The revolting people here are not the poor but, rather, those who consider them revolting and, in the name of improvement, demand they sacrifice some of the few and fleeting pleasures available to them. Not so they will lead happier lives but so their middle-class superiors may feel better about themselves.

In a better-ordered society the spectacle of millionaires and affluent politicians conspiring to scold the poor for the fecklessness with which they – allegedly – lead their live would be considered vile, not socially virtuous or useful. Class, of course, remains one of Britain’s original sins. It is easier to revile the poor than to provide them with better jobs and better pay. Poverty is the sin, not sugar or fat or salt. Better lives are the answer, not better diets.

Meanwhile, it is worth examining what the state does in areas of life that genuinely are its responsibility. A typical primary school menu features, each week, delights such as pizza, turkey burgers, fish fingers, macaroni cheese, and so on. In a nod to fashion, a Quorn cottage pie may be available but seems less likely to enthuse children than the alternative provision of sausage rolls. Potatoes, whether chipped or mashed or boiled to death, are available every day.

This is not necessarily a desperate diet, though nor is it an interesting or imaginative one. Even so, it compares poorly to a typical menu in a typical French primary school where sole meunière, roast veal, and salmon lasagna may feature and salad is not a daily “option” but a core, indeed compulsory, component of every meal. All this for much the same cost as the meals in British schools.

Couple this with the deplorable, indeed desperate, state of physical education in British schools and you begin to understand why concepts such as the “daily mile” first pioneered by a primary school in Dunblane, have become increasingly popular. That reflects a system in which children typically receive no more than two hours of PE a week.

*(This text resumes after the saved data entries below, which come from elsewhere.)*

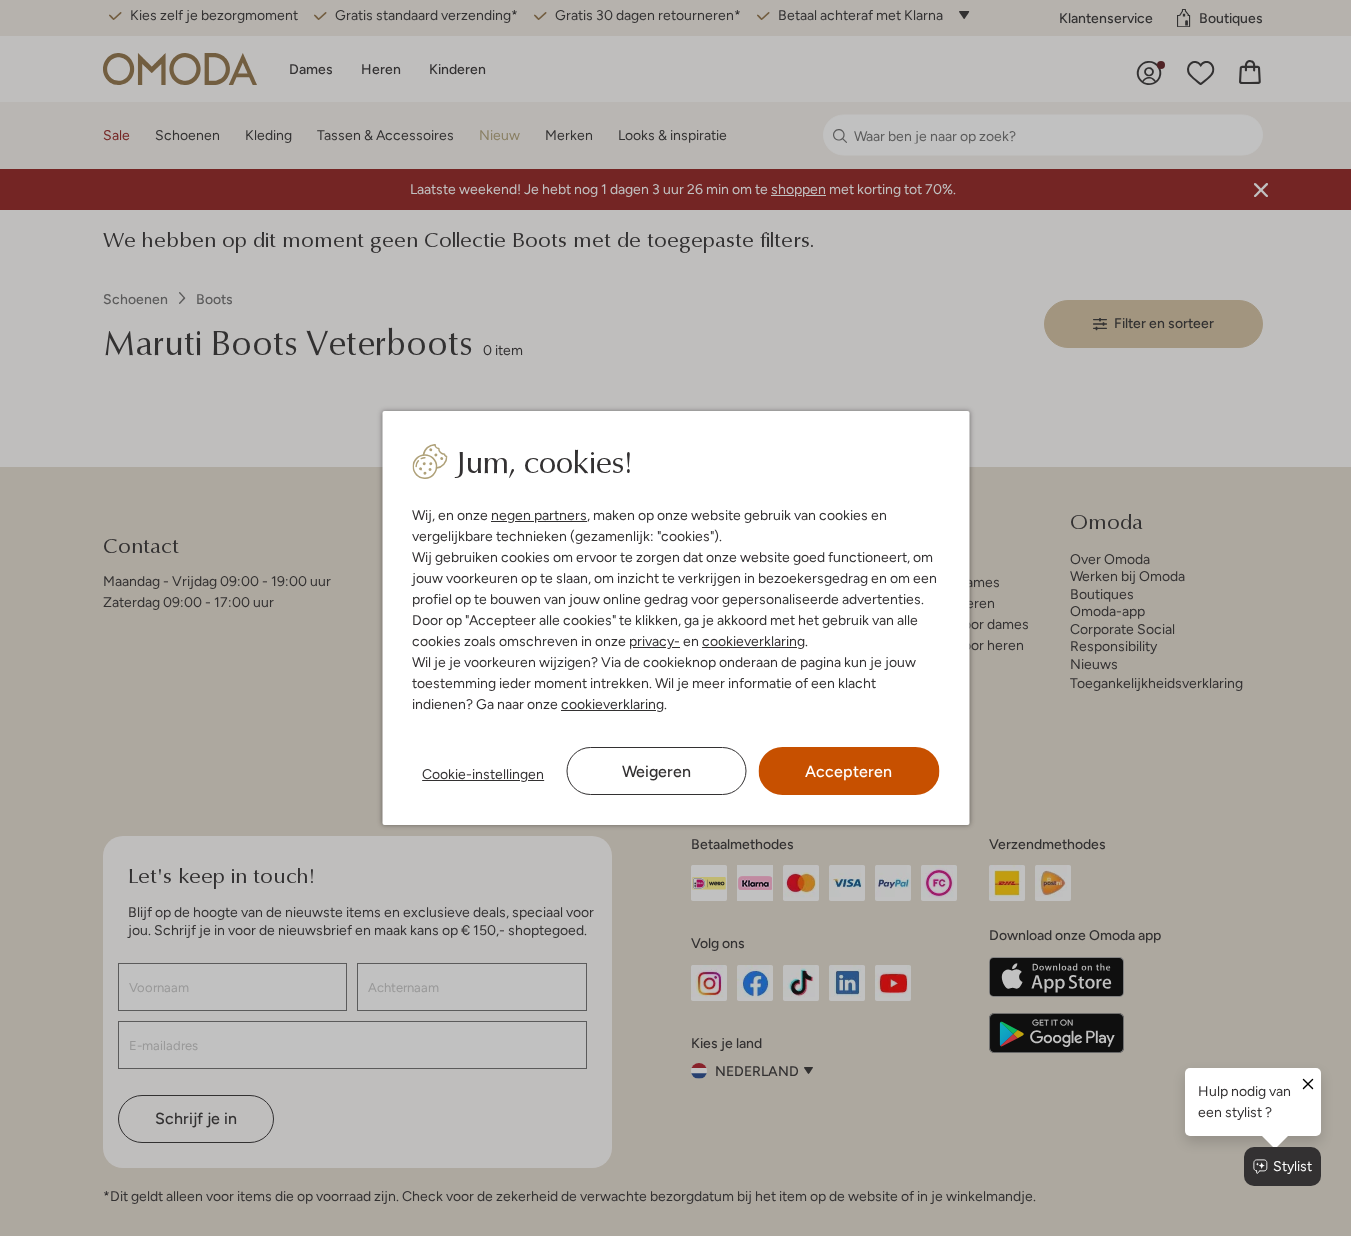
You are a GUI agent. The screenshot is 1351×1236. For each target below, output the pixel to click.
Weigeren (656, 771)
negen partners (539, 515)
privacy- (654, 641)
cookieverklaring (753, 641)
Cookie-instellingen (483, 774)
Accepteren (848, 771)
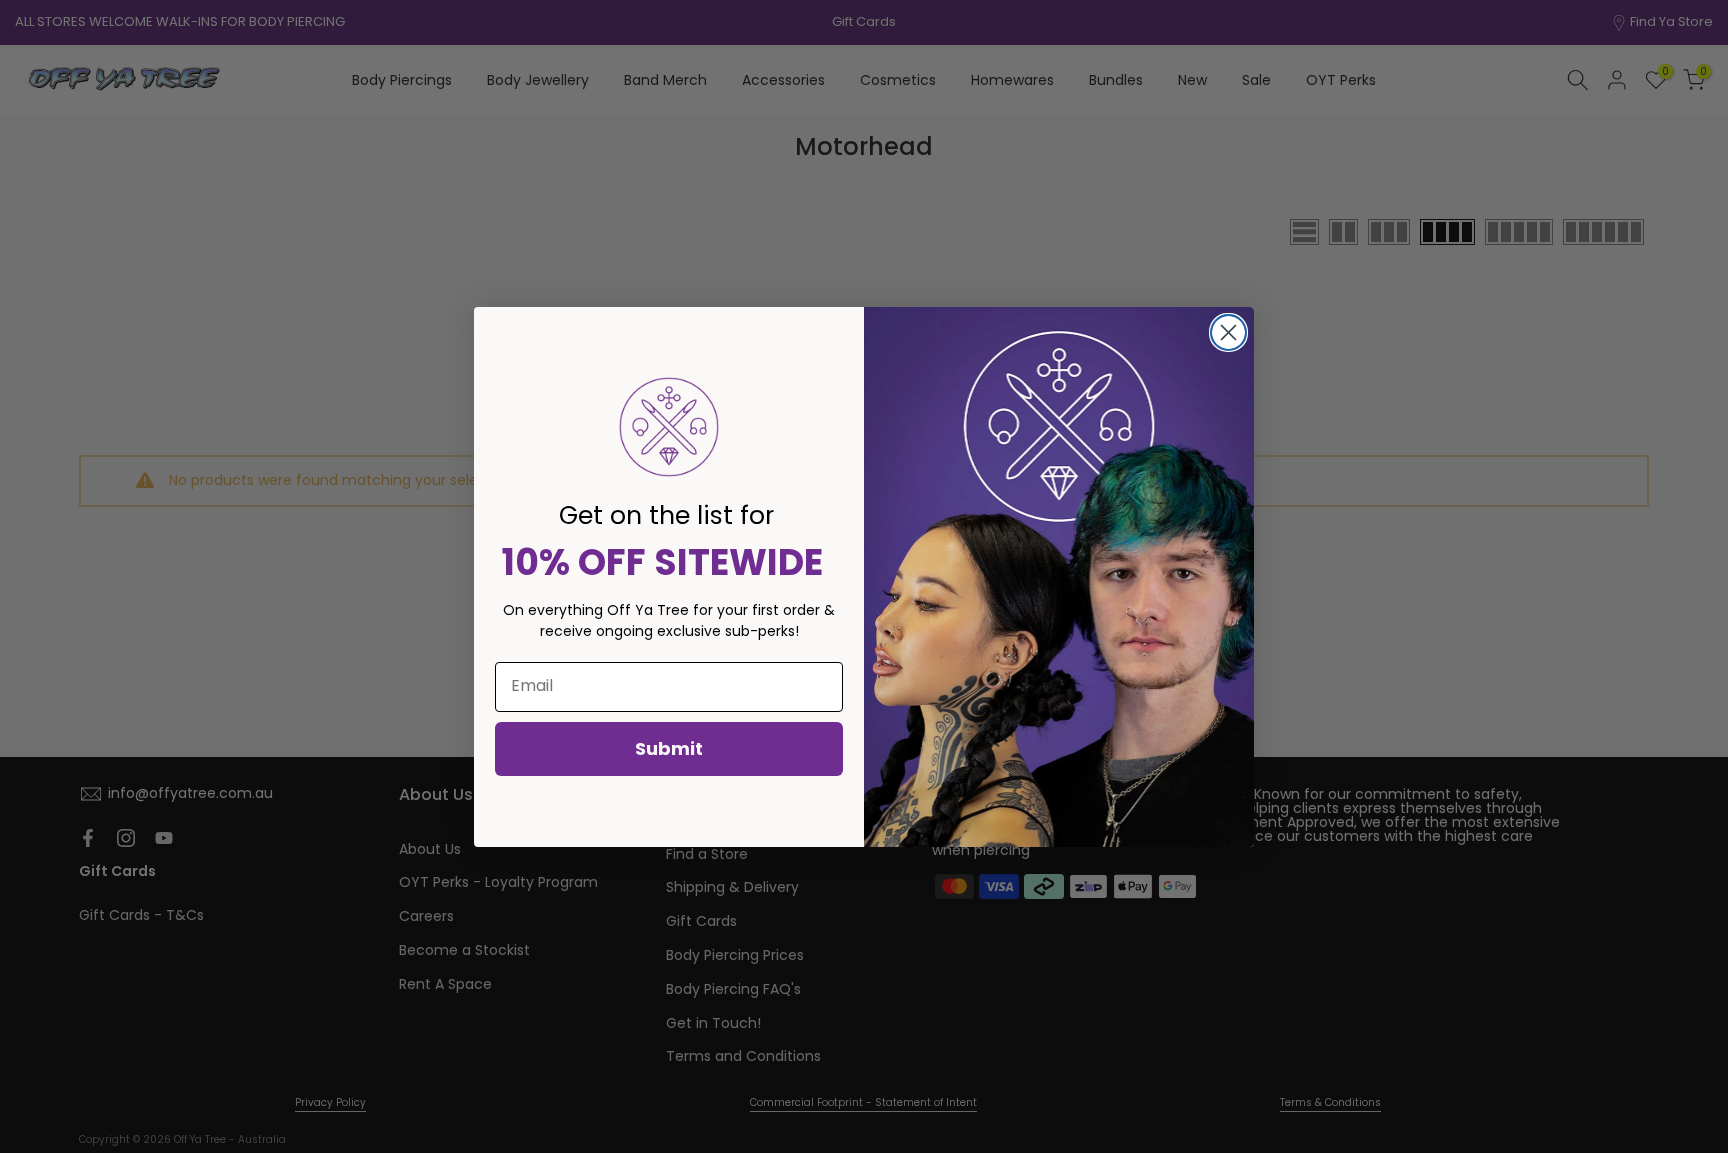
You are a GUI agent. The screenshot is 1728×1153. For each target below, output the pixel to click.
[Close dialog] (1228, 332)
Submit (669, 748)
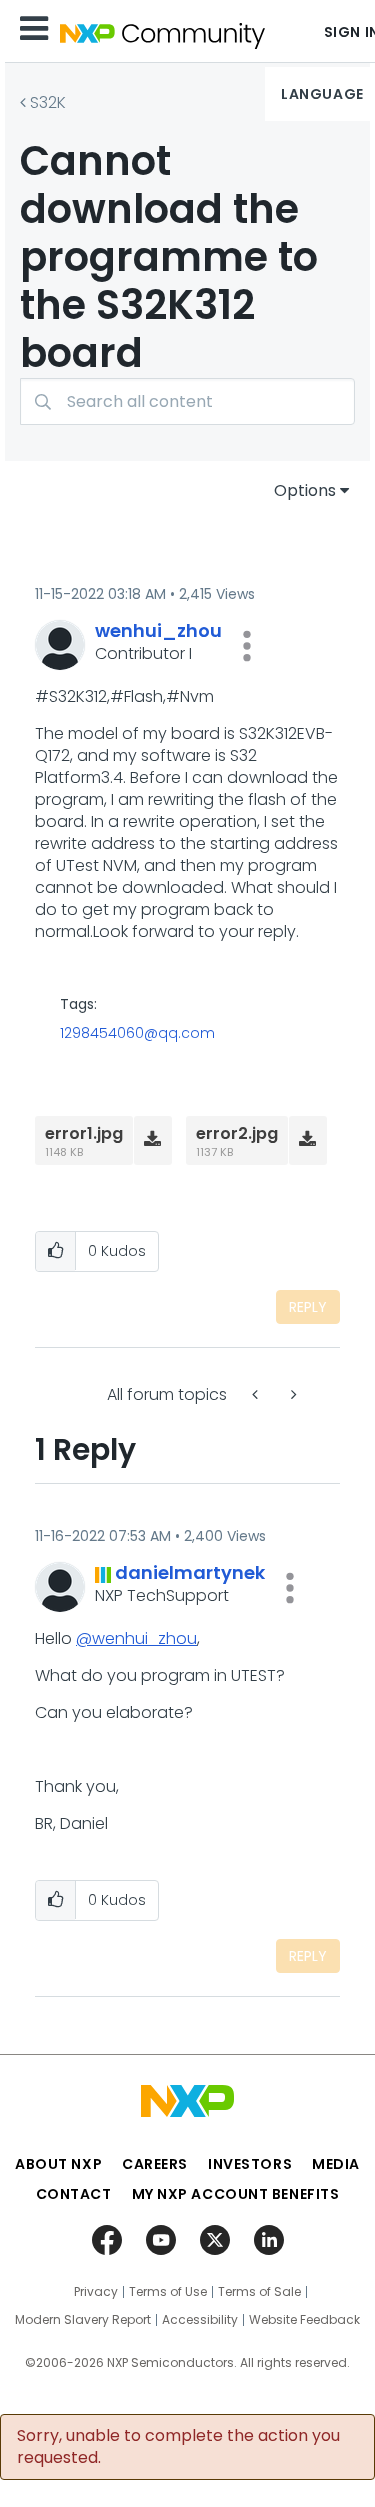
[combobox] (187, 401)
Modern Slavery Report (83, 2320)
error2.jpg (237, 1133)
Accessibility (200, 2320)
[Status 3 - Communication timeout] (257, 1394)
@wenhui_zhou (136, 1638)
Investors (250, 2164)
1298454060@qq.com (137, 1033)
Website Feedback (304, 2320)
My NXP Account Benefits (236, 2194)
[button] (247, 646)
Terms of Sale (259, 2292)
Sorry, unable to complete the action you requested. (178, 2447)
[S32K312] (292, 1394)
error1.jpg (84, 1133)
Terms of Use (168, 2292)
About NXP (58, 2164)
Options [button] (305, 490)
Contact (74, 2194)
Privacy (96, 2292)
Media (336, 2164)
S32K (48, 102)
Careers (155, 2164)
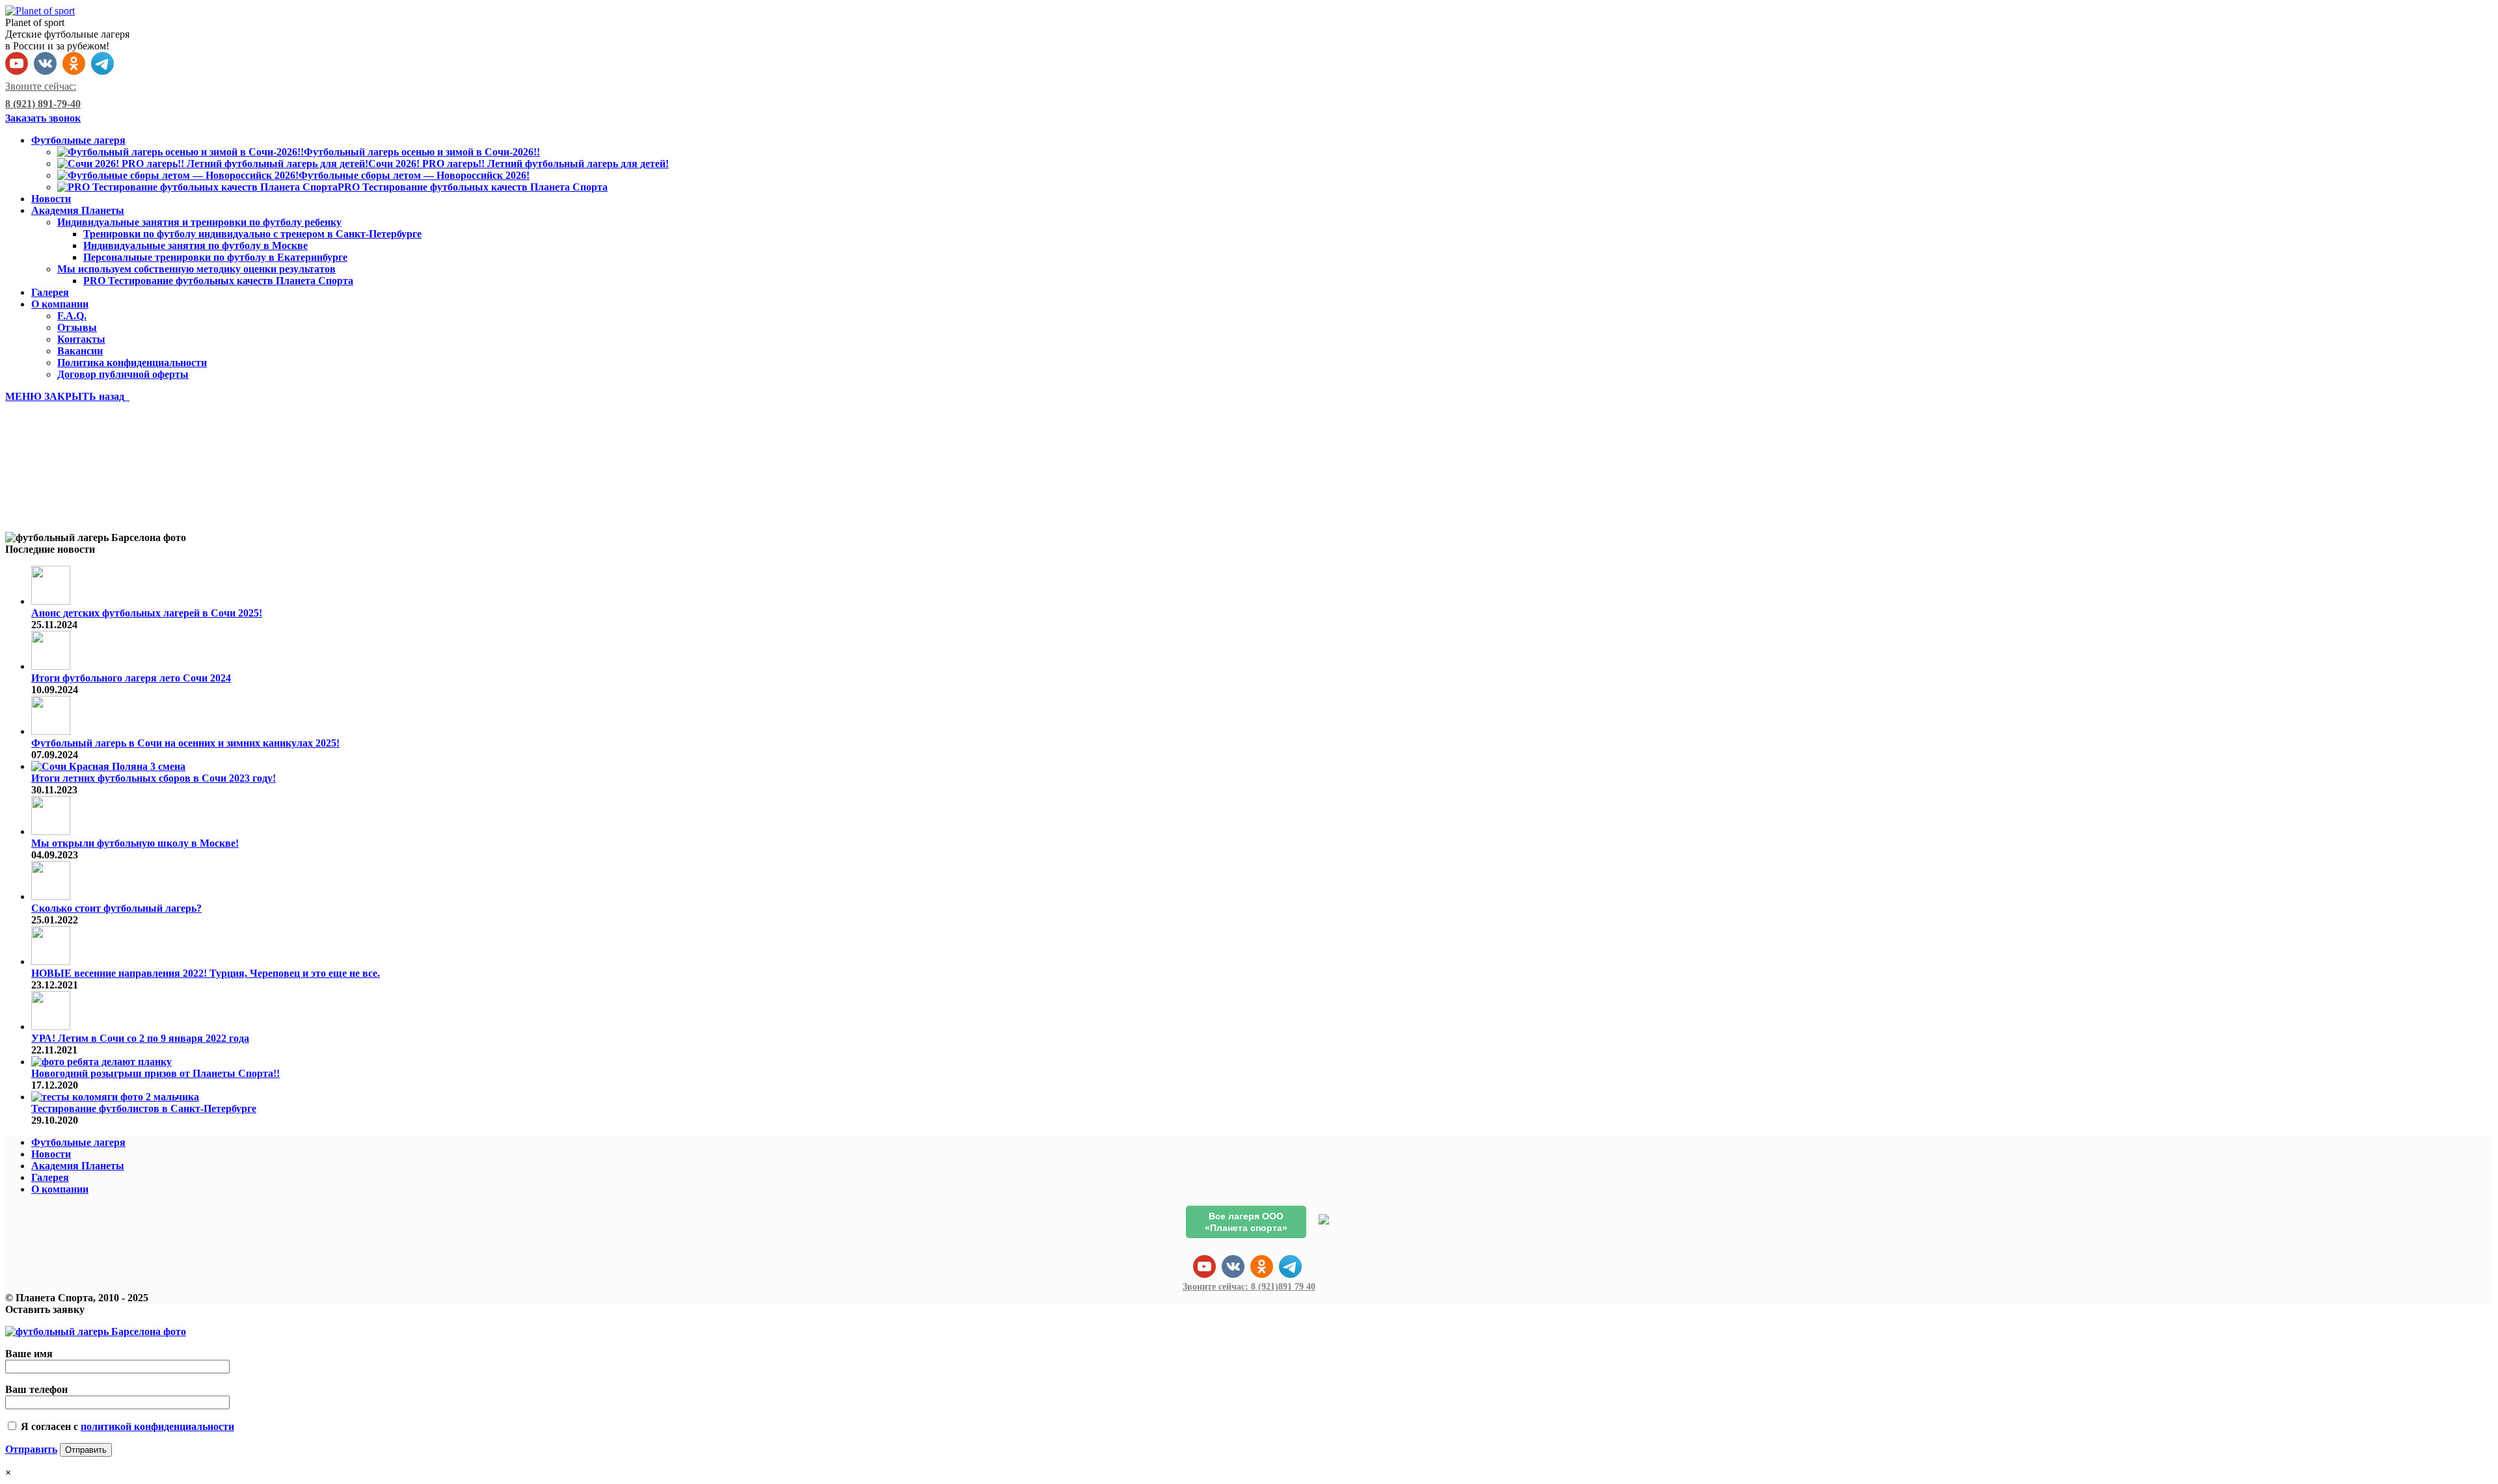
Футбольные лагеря (78, 1142)
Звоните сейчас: (1249, 1287)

At one primary school I know of, events at the annual sports day are replaced by “heel to toe” walking contests if there has been recent rain, for fear that running on damp grass might result in pupils slipping. All this seems as likely to contribute to unhealthy children as anything bought by their parents.

I mention this because if politicians were really interested in childhood obesity they would insist upon better school meals and proper amounts of exercise in the school curriculum. Their disinclination to address these issues leaves one with little option but to regard their concentration upon celebrity-endorsed punishment-dieting as little more than exercises in headline-grabbing grandstanding. It would be simpler, and plausibly more honest, just to give the poor ration cards.

Alex Massie is a political commentator.